Marl formation removes calcium and carbonate from the water. When marl forms the GH and KH both drop. The pH goes very high; values over 9 are normal.

If your GH and KH are increasing then the most likely source is in rocks, substrate material or decorations in your aquarium. Before you go to any length to remove the GH and KH you first need to identify and remove the source.

Roger Miller


----------



## kam (Nov 23, 2005)

Roger,

Thanks for the suggestions, but my tank does not contain any rocks or decorations. Substrate is Elos with JBL bottom fertilizer. So far my other tanks have not had this problem with the same substrate. 
Could if be affected by TMG, Kent Micro & K that I am dosing.

Kam


----------



## Roger Miller (Jun 19, 2004)

> Could if be affected by TMG, Kent Micro & K that I am dosing.

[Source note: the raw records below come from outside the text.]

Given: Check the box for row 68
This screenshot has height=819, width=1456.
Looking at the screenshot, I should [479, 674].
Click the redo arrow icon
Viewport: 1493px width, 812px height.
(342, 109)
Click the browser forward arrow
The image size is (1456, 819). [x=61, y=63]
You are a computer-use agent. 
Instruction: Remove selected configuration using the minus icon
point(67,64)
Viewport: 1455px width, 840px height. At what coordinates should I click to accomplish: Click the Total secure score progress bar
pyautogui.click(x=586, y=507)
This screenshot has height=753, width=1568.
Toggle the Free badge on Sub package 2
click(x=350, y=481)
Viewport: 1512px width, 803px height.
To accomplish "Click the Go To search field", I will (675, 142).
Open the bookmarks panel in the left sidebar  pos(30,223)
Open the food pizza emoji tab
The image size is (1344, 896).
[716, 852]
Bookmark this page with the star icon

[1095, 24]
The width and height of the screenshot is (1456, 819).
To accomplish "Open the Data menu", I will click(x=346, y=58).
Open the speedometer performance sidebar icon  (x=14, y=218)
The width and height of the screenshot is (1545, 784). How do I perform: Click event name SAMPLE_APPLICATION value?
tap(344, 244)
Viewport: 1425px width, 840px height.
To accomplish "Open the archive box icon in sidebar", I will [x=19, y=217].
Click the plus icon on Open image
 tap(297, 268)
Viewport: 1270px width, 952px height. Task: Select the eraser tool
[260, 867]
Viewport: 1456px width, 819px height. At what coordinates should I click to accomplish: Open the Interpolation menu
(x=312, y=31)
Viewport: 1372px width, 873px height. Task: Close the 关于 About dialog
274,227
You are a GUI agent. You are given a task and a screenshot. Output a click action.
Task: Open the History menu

Probably not. You can check the ingredients, but I don't think those products contain significant amounts of calcium, magnesium or bicarbonate.

Snail shells when they dissolve will increase KH and GH, as will other types of shell.

Not all lots of substrate products always have the same characteristics. See recent discussion on Eco-Complete. It is possible for the same product to produce different effects in different aquariums.

Over a long period of time evaporation of water and replacement with tap water can result in increase GH and KH, but that is rarely a problem.

Roger Miller


----------



## kam (Nov 23, 2005)

thanks Roger,

I'll have to monitor the situation and hope to stop the increase in GH before all my Eriocolons and Tonias melt away.


----------